= Martin Heidenhain =

German anatomist (1864–1949)

Martin Heidenhain (7 December 1864 – 14 December 1949) was a German anatomist born in Breslau. His father was physiologist Rudolf Heidenhain (1834–1937), and his mother, Fanny Volkmann, was the daughter of anatomist Alfred Wilhelm Volkmann (1800–1877).

Martin Heidenhain studied medicine in Freiburg im Breisgau, and in 1890 became an assistant to Albert von Kölliker (1817–1905) at the University of Würzburg. In 1899 he relocated to the University of Tübingen as an associate professor, where he remained for the rest of his career. At Würzburg and Tübingen, he also served as a prosector.

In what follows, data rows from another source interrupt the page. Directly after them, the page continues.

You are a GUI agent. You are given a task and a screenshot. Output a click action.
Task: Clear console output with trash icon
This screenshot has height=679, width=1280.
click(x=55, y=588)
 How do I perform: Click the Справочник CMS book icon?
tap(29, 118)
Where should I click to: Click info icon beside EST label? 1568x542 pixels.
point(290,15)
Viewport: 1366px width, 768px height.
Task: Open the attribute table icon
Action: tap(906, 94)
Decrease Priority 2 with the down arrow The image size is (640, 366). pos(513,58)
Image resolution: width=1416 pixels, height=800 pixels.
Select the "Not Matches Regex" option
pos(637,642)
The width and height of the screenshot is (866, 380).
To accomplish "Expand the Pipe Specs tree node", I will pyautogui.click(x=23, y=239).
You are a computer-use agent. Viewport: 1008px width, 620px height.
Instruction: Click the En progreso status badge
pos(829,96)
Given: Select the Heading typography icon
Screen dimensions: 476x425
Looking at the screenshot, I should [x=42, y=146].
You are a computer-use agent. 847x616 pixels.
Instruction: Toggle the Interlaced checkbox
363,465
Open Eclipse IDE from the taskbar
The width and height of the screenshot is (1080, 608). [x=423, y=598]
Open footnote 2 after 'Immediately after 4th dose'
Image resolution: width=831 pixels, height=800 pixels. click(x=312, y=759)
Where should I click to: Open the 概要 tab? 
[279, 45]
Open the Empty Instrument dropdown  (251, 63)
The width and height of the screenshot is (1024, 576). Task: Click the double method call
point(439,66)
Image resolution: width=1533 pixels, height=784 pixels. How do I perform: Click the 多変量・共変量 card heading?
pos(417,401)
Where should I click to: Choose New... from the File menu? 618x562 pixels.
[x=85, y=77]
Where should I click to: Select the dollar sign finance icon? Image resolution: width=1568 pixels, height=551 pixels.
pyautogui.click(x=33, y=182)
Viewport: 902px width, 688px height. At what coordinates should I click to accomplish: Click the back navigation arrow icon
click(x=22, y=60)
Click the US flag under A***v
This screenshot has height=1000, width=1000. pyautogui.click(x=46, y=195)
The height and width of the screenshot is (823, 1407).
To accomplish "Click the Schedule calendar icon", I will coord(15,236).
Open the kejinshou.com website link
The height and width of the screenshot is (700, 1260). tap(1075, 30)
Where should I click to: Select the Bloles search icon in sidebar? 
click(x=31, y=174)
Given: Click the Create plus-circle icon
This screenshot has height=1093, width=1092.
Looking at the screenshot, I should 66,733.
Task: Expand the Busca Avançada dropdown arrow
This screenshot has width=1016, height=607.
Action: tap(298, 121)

Heidenhain is remembered for his work in comparative anatomy, embryology and histology. He created a few histological stains that bear his name, including an iron haematoxylin stain that is still widely used today. The physiologist William Bayliss, credited Heidenhain's work as influential in the latter's discovery—with his brother-in-law E H Starling— of Secretin, the first hormone to be isolated. Heidenhain studied the timeline of pancreatic sectretions to the process of digestion in the stomach and intestines.

In 1894 he introduced the word "telophase" for the last stage of mitosis.

His principal written work was Plasma und Zelle (1907–1911).